START MATERIAL PROVIDED

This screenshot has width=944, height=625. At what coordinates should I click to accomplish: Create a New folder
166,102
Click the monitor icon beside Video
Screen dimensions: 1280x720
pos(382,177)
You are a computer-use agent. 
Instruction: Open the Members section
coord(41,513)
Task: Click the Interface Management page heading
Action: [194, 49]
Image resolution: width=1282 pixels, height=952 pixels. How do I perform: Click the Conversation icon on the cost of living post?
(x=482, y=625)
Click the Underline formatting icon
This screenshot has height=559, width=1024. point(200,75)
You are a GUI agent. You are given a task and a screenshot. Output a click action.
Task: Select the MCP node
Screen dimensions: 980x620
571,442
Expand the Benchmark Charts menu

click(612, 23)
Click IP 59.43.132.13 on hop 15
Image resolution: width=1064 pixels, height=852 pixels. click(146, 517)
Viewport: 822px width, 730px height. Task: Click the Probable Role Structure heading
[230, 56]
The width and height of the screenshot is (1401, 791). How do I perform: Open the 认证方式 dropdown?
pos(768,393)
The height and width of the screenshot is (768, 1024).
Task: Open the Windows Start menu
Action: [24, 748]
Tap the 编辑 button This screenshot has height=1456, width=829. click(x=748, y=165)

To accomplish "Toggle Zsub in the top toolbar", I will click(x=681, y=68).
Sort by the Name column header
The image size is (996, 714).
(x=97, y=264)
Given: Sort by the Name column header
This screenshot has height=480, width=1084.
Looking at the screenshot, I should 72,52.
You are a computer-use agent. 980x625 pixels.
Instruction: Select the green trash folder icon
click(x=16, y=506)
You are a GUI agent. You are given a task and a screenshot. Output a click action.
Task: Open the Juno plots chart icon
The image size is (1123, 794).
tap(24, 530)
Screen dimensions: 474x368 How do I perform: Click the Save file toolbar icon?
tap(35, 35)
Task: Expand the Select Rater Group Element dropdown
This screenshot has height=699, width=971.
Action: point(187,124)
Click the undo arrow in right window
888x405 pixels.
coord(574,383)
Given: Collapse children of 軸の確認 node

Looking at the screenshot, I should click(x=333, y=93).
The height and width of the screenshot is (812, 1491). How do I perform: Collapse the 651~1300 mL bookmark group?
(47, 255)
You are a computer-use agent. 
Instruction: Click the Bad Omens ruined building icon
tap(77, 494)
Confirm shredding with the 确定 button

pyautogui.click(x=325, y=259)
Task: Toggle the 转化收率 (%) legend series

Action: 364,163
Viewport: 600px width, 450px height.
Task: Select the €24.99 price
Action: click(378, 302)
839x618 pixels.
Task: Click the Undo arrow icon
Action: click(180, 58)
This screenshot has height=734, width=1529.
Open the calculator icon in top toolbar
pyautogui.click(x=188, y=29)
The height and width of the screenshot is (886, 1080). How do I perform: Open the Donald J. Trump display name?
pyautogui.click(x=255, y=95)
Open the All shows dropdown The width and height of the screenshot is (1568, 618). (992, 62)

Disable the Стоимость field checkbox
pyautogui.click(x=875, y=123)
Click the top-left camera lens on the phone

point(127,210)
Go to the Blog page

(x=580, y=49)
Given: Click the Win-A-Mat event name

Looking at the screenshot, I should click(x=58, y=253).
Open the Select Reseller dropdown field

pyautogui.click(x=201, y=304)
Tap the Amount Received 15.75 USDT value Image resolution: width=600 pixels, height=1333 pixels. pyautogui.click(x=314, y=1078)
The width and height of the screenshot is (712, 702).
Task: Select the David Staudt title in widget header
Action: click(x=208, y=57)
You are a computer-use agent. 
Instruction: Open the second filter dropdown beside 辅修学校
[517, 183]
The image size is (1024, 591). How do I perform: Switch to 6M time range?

END MATERIAL PROVIDED

* [ASSIGNMENT]: Your reply is to repeat, unchanged, the lines above running from the one with "The width and height of the screenshot is (1401, 791)." up to and including the one with "Given: Sort by the Name column header".

* [TASK SOLUTION]:
The width and height of the screenshot is (1401, 791). How do I perform: Open the 认证方式 dropdown?
pos(768,393)
The height and width of the screenshot is (768, 1024).
Task: Open the Windows Start menu
Action: [24, 748]
Tap the 编辑 button This screenshot has height=1456, width=829. click(x=748, y=165)

To accomplish "Toggle Zsub in the top toolbar", I will click(x=681, y=68).
Sort by the Name column header
The image size is (996, 714).
(x=97, y=264)
Given: Sort by the Name column header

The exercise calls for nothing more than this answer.